→ **WORK TO COMPLETE**
Look through the data that follows and copy each line with the string "will".

→ **Items from a dataset**

== == ==

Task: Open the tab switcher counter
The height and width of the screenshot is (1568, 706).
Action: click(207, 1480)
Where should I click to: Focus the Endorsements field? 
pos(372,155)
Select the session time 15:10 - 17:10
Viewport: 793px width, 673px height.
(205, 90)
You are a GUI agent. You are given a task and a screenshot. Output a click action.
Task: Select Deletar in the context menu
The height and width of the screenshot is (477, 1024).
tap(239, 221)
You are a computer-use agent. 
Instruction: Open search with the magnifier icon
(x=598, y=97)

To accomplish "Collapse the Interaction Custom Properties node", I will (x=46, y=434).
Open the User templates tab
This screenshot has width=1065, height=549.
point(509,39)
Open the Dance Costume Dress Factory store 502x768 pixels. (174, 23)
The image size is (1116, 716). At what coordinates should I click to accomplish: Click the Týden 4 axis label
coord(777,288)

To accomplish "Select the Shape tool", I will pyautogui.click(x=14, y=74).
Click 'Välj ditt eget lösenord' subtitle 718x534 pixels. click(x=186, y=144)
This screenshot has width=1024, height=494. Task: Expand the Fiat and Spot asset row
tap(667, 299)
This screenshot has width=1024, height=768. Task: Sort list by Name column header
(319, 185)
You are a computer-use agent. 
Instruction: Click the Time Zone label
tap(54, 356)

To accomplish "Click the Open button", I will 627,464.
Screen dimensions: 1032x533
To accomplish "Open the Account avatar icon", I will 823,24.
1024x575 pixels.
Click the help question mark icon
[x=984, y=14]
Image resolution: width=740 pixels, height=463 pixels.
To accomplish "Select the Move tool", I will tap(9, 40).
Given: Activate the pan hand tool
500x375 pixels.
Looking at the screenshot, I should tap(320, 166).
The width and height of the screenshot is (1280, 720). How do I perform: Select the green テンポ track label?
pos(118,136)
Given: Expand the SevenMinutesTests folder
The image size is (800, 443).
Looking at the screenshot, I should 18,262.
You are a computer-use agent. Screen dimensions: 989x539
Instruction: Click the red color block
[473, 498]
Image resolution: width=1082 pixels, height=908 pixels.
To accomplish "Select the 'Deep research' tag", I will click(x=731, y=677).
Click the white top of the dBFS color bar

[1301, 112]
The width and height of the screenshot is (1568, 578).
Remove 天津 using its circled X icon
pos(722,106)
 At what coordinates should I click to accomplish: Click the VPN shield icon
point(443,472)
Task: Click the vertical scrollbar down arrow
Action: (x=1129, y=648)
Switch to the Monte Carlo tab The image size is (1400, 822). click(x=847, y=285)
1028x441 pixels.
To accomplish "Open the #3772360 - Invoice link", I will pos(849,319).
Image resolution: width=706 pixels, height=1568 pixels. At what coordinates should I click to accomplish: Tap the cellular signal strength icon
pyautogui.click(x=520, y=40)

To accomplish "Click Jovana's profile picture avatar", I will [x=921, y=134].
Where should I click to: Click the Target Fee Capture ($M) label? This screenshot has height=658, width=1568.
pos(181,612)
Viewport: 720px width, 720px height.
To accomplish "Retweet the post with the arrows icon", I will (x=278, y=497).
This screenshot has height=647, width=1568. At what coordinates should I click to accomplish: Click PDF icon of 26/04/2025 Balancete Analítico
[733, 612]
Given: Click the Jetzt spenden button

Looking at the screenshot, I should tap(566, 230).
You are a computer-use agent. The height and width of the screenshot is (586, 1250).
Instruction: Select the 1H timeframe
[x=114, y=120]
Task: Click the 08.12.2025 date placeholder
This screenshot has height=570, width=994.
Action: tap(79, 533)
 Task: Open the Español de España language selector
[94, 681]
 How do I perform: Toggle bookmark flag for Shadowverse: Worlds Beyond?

== == ==

→ **ANSWER TO THIS EXERCISE**
To accomplish "Collapse the Interaction Custom Properties node", I will (x=46, y=434).
To accomplish "Select the Shape tool", I will pyautogui.click(x=14, y=74).
To accomplish "Click the Open button", I will 627,464.
To accomplish "Open the Account avatar icon", I will 823,24.
To accomplish "Select the Move tool", I will tap(9, 40).
To accomplish "Select the 'Deep research' tag", I will click(x=731, y=677).
To accomplish "Open the #3772360 - Invoice link", I will pos(849,319).
To accomplish "Click Jovana's profile picture avatar", I will [x=921, y=134].
To accomplish "Retweet the post with the arrows icon", I will (x=278, y=497).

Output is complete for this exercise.